Records contained in a dataset:
"""

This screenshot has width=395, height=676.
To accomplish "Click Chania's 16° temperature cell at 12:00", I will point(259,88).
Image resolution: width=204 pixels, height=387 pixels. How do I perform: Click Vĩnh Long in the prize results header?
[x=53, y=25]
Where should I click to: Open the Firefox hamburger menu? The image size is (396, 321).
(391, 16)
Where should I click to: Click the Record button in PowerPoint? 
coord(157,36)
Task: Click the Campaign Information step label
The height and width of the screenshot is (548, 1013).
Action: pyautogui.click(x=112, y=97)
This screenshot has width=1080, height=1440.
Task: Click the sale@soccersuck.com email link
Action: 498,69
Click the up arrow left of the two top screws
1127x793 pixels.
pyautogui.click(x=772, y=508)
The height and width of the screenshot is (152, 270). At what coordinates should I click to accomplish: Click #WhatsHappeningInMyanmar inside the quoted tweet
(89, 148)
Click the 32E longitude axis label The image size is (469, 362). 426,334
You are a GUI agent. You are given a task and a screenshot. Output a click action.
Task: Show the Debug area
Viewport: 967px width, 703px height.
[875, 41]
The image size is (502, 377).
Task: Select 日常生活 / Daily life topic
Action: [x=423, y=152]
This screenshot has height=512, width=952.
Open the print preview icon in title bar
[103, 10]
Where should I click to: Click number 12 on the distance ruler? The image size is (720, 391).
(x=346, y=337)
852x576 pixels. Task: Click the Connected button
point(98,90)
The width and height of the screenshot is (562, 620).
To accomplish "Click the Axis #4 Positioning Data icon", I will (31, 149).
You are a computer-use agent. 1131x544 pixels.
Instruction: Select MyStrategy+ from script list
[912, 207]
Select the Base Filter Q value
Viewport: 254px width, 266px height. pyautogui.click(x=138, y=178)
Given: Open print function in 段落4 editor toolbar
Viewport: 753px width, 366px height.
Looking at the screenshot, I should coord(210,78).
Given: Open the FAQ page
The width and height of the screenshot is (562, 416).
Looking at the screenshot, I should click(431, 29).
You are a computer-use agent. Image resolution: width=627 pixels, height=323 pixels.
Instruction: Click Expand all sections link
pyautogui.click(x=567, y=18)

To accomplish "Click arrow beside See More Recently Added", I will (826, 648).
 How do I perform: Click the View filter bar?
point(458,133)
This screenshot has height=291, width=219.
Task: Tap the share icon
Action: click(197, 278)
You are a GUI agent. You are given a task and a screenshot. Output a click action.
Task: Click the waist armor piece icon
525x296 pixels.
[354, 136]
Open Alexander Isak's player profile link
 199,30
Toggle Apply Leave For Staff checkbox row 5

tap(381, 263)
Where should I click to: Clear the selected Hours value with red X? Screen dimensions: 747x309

"""

## Task item
All of the entries above should be written out verbatim.

## Result
This screenshot has width=395, height=676.
To accomplish "Click Chania's 16° temperature cell at 12:00", I will point(259,88).
Image resolution: width=204 pixels, height=387 pixels. How do I perform: Click Vĩnh Long in the prize results header?
[x=53, y=25]
Where should I click to: Open the Firefox hamburger menu? The image size is (396, 321).
(391, 16)
Where should I click to: Click the Record button in PowerPoint? 
coord(157,36)
Task: Click the Campaign Information step label
The height and width of the screenshot is (548, 1013).
Action: pyautogui.click(x=112, y=97)
This screenshot has width=1080, height=1440.
Task: Click the sale@soccersuck.com email link
Action: 498,69
Click the up arrow left of the two top screws
1127x793 pixels.
pyautogui.click(x=772, y=508)
The height and width of the screenshot is (152, 270). At what coordinates should I click to accomplish: Click #WhatsHappeningInMyanmar inside the quoted tweet
(89, 148)
Click the 32E longitude axis label The image size is (469, 362). 426,334
You are a GUI agent. You are given a task and a screenshot. Output a click action.
Task: Show the Debug area
Viewport: 967px width, 703px height.
[875, 41]
The image size is (502, 377).
Task: Select 日常生活 / Daily life topic
Action: [x=423, y=152]
This screenshot has height=512, width=952.
Open the print preview icon in title bar
[103, 10]
Where should I click to: Click number 12 on the distance ruler? The image size is (720, 391).
(x=346, y=337)
852x576 pixels. Task: Click the Connected button
point(98,90)
The width and height of the screenshot is (562, 620).
To accomplish "Click the Axis #4 Positioning Data icon", I will (31, 149).
You are a computer-use agent. 1131x544 pixels.
Instruction: Select MyStrategy+ from script list
[912, 207]
Select the Base Filter Q value
Viewport: 254px width, 266px height. pyautogui.click(x=138, y=178)
Given: Open print function in 段落4 editor toolbar
Viewport: 753px width, 366px height.
Looking at the screenshot, I should coord(210,78).
Given: Open the FAQ page
The width and height of the screenshot is (562, 416).
Looking at the screenshot, I should click(431, 29).
You are a computer-use agent. Image resolution: width=627 pixels, height=323 pixels.
Instruction: Click Expand all sections link
pyautogui.click(x=567, y=18)

To accomplish "Click arrow beside See More Recently Added", I will (826, 648).
 How do I perform: Click the View filter bar?
point(458,133)
This screenshot has height=291, width=219.
Task: Tap the share icon
Action: click(197, 278)
You are a GUI agent. You are given a task and a screenshot. Output a click action.
Task: Click the waist armor piece icon
525x296 pixels.
[354, 136]
Open Alexander Isak's player profile link
 199,30
Toggle Apply Leave For Staff checkbox row 5

tap(381, 263)
Where should I click to: Clear the selected Hours value with red X? Screen dimensions: 747x309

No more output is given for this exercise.